L’Italia ha concluso gli Europei 2026 di ginnastica ritmica con solo due medaglie all’attivo e nessuna soddisfazione nelle gare previste anche alle Olimpiadi (dove si gareggia esclusivamente nel concorso generale): i bronzi di Flavia Cassano tra le juniores e di Sofia Raffaeli tra le seniores, entrambe nella rispettiva finale di specialità al cerchio. Un bottino non pienamente soddisfacente per il movimento tricolore, che sperava in risultati più altisonanti sulla pedana di Varna (Bulgaria).

Sofia Raffaeli si è presentata all’appuntamento con al collo le medaglie di bronzo conquistate nel concorso generale alle Olimpiadi di Parigi 2024 e agli ultimi Mondiali, puntava a salire sul podio continentale dopo aver conquistato un paio di argenti sul giro completo, ma l’all-around non ha portato gioie: dopo il primo posto in qualifica condiviso con la tedesca Darja Varfolomeev, la fuoriclasse marchigiana ha commesso delle sbavature e si è dovuto accontentare di un’ottava posizione che non esprime il suo potenziale.

Il bronzo con il cerchio va accolto con favore, ma le finali di specialità non sono previste alle Olimpiadi ed è indubbio che un alloro di attrezzo non può soddisfare un talento puro come il ribattezzato Vulcano di Chiaravalle. Tara Dragas è riuscita a precedere la compagna di squadra (settima all-around) ed è rimasta ai piedi dal podio con la palla, confermando un talento molto interessante che ha tutte le carte in regola per scalare ulteriormente le gerarchie.

Se quello di Sofia Raffaeli è un passaggio a vuoto e non desta preoccupazioni in vista dei Mondiali di agosto e lungo il cammino che conduce alle Olimpiadi di Los Angeles, ad allarmare è la squadra: inutile negarlo e nascondersi dietro a un dito.
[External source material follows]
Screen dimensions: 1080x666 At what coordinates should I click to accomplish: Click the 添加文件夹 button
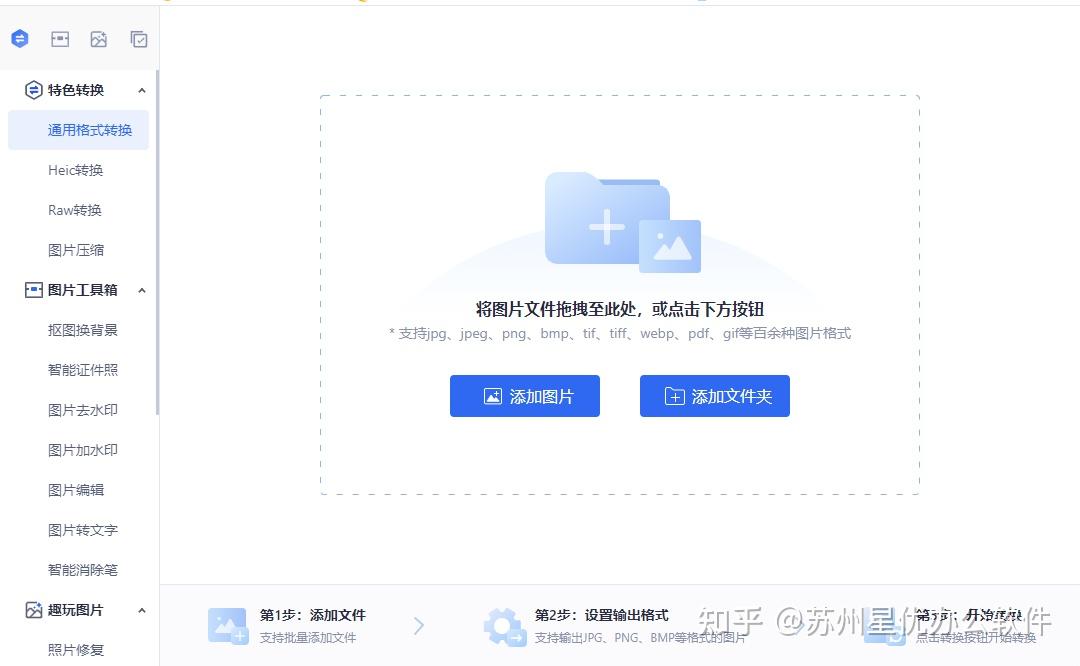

Dalla medaglia di bronzo alle Olimpiadi di Parigi 2024 sembrano passati secoli, invece non sono trascorsi nemmeno due anni. La DT Emanuela Maccarani sollevata dall’incarico, i ritiri di atlete di notevole spessore tecnico, la creazione di due squadre (una a Chieti e una Desio) apparsa un po’ confusionaria hanno messo la nostra Nazionale con le spalle al muro.

Il quintetto di Chieti ha provato a distinguersi nell’esercizio misto, ma ha commesso delle sbavature: Serena Ottaviani, Chiara Badii, Sofia Sicignano, Bianca Vignozzi, Sasha Mukhina, Gaia Pozzi hanno chiuso al tredicesimo posto nel concorso generale. Urgono riflessioni.